Monday, April 18, 2005

FOX News is the Devil !!

Washington Post columnist William Raspberry joins the chorus decrying Fox News, http://www.washingtonpost.com/wp-dyn/articles/A61709-2005Apr17.html declaring them "dangerous" in his very first sentence. It would be nice if he used that word to describe Al-Qaeda, but anyway, let’s give him a quick Fisk:

The in-your-face right-wing partisanship that marks Fox News Channel's news broadcasts is having two dangerous effects.
The first is that the popularity of the approach -- Fox is clobbering its direct competition (CNN, CNBC, MSNBC, etc.) -- leads other cable broadcasters to mimic it, which in turn debases the quality of the news available to that segment of the TV audience.


Two things: He does not go far enough in describing the clobbering here – Fox is drawing more than all of its competitors COMBINED. Second, where does he see a copycat? Anyone? Bueller??

Part of the FNC approach, on the other hand, is to promote itself as "fair and balanced." I suppose it does so with a wink and a nod to its far-right audience, who must know it isn't balanced. Certainly those near the center of the political spectrum know it.

With a “nod” to its “far-right” audience? Bro, if the Fox audience is made up of primarily the far-right, then the Democrats are in bigger trouble than anyone has been led to believe. Then again, Raspberry does not grace us with his definition of “far-right”.

But it has been generally accepted that the mainstream media at least try to get it right -- even when they too grudgingly acknowledge their errors after the fact.

Accepted by whom? Yourself, as a member of the biased MSM? You should recluse yourself of this one, buddy…
Now I’m going to pull a few quotes where Mr. Raspberry is somewhat on-target:

I think the plan is not so much to convince the public that its particular view is correct but rather to sell the notion that what FNC presents is just another set of biases, no worse (and for some, a good deal better) than the biases that routinely drive the presentation of the news on ABC, CBS or NBC -- and, by extension, the major newspapers.

This is correct! That’s why viewers are flocking to Fox – they are tired of hearing the same liberal canards repeated over and over as fact in the bulk of the MSM.

What worries me is that journalism could become a battlefield of warring biases: I'll sock it to your guy, your party or your position on a public issue, and you'll sock it to mine

Well, the liberal media has been socking it to conservatives and their ideology for some time, Mr. Raspberry. Sorry we decided to fight back, and sorry so many people seem interested in hearing about it.

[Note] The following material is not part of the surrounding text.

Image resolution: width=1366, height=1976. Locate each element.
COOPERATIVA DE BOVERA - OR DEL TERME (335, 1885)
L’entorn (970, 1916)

But if the Times and The Post or any other mainstream news outlet -- including the major networks -- come to be seen as the left-of-center counterparts of Fox News Channel, why would anyone accept them as authoritative sources of truth?

Because the simple truth is, THEY ARE the left-of-center counterparts of Fox News Channel. You are upset at losing your position as the authoritative source of truth? Then you should have ditched your biases a long time ago, brother. Too late for tears now.

The second, far more dangerous, effect is that it threatens to destroy public confidence in all news.

Alas, here is where Raspberry is most on target. Public confidence in news is already destroyed. BUT IT WASN'T WRECKED BY FOX!!!

The Times, Post, Reuters and columnists like yourself have been weakening the foundation for years; now the bill has come due.

Unfortunately, this diminishes us all. Now truth has become subjective, nobody believes anything, and rumor and innuendo are becoming the coin of the realm.

This does not help create an informed democracy, but then again, neither does a mass media with an openly left-wing agenda, with its bias appearing not just in its editorial pages, but apparent in headline selection, story composition, and even story selection (Sandy Berger, where are you?)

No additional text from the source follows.